Stored data:

+-------+

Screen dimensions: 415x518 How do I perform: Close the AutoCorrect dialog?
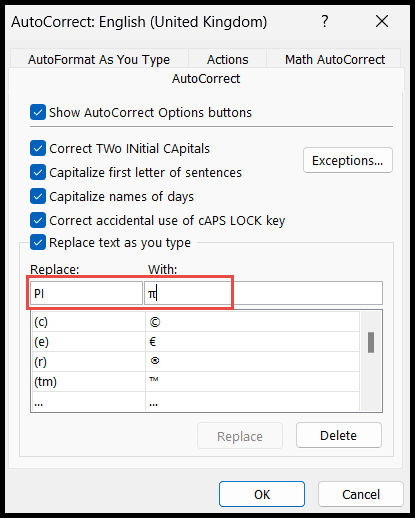(x=382, y=22)
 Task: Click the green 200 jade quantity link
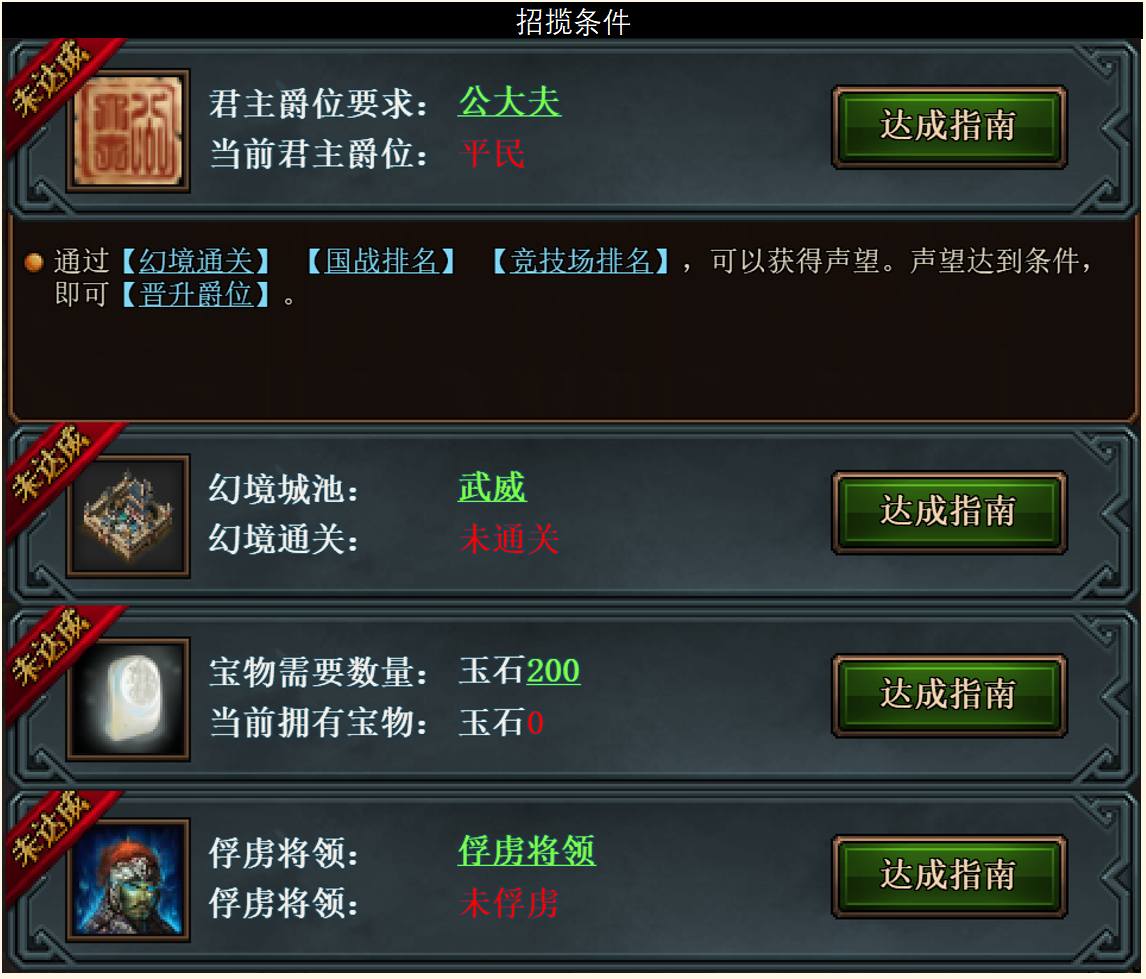tap(553, 671)
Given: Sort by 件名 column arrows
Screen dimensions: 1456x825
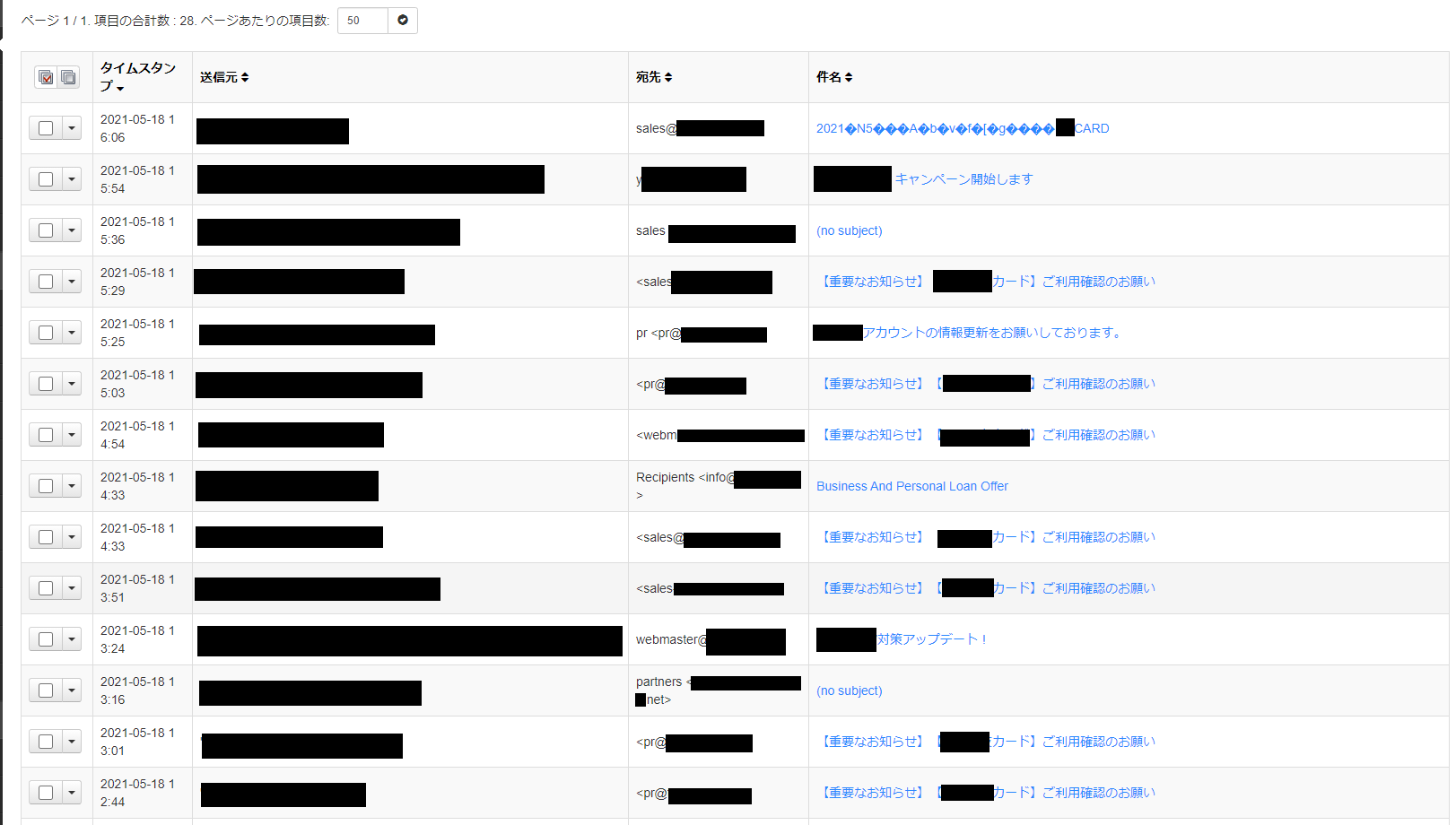Looking at the screenshot, I should click(x=849, y=77).
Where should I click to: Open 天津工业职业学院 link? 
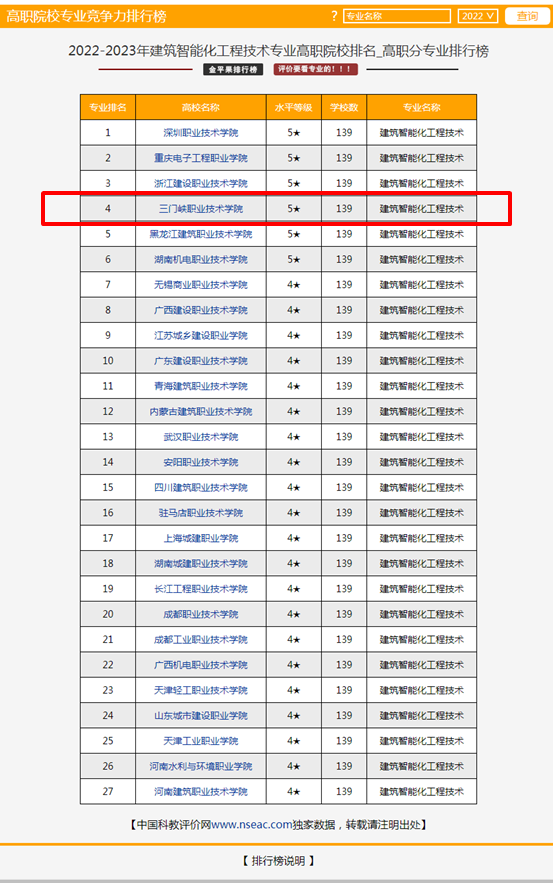[200, 741]
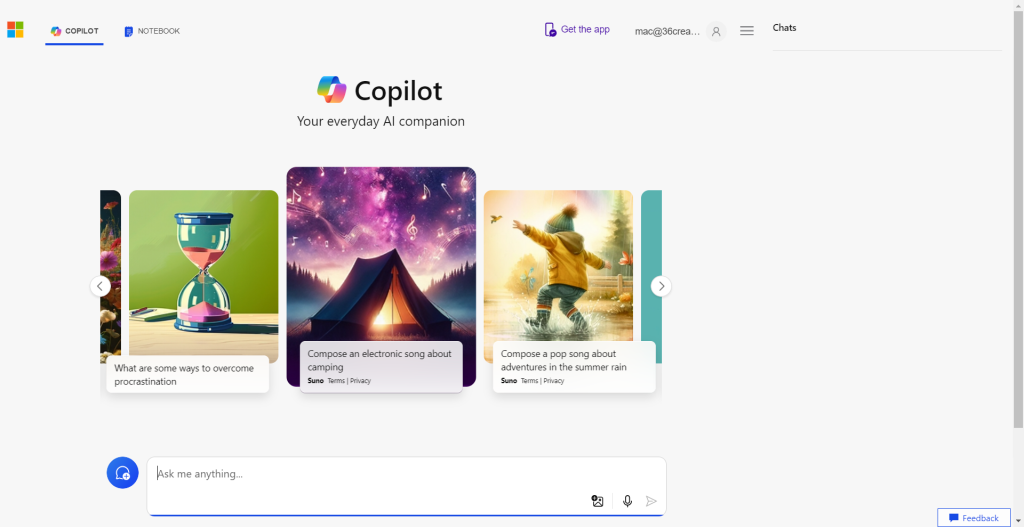Click the add image icon in the prompt box
The width and height of the screenshot is (1024, 527).
[597, 501]
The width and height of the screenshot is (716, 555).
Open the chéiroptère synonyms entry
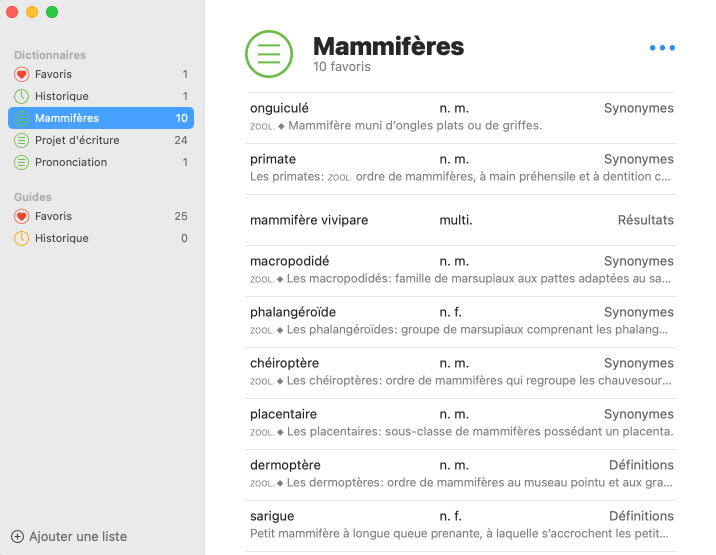(461, 372)
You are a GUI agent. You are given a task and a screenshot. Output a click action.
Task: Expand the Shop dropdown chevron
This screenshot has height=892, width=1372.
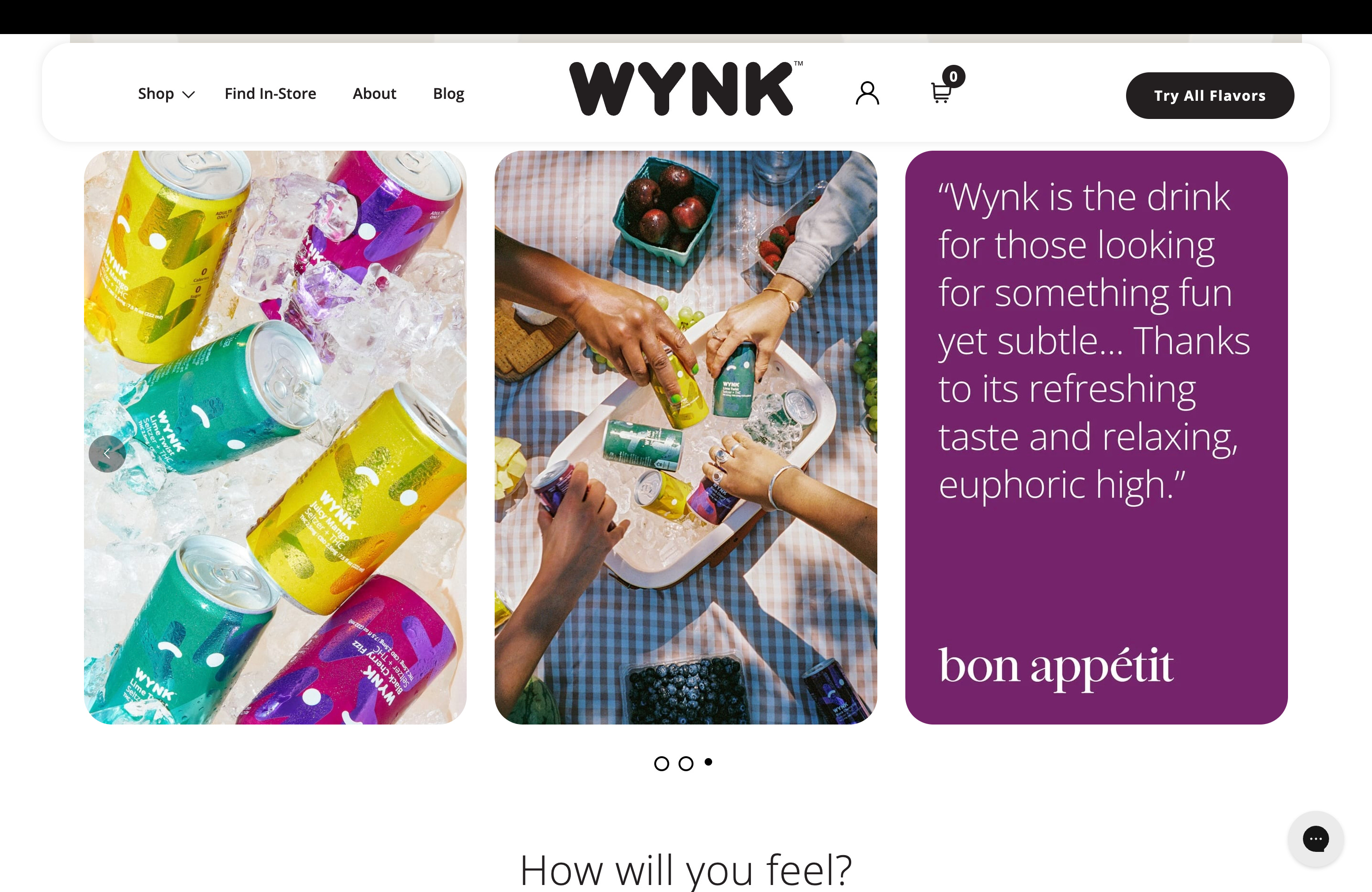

+-------+

Your objective: Give the entries above again word for word, without any pictures.

Your response:
Screen dimensions: 415x518 How do I perform: Close the AutoCorrect dialog?
(x=382, y=22)
 Task: Click the green 200 jade quantity link
tap(553, 671)
Given: Sort by 件名 column arrows
Screen dimensions: 1456x825
Looking at the screenshot, I should click(x=849, y=77).
Where should I click to: Open 天津工业职业学院 link? 
[200, 741]
Click the add image icon in the prompt box
The width and height of the screenshot is (1024, 527).
[597, 501]
The width and height of the screenshot is (716, 555).
Open the chéiroptère synonyms entry
(461, 372)
You are a GUI agent. You are given a task and a screenshot. Output a click action.
Task: Expand the Shop dropdown chevron
This screenshot has height=892, width=1372.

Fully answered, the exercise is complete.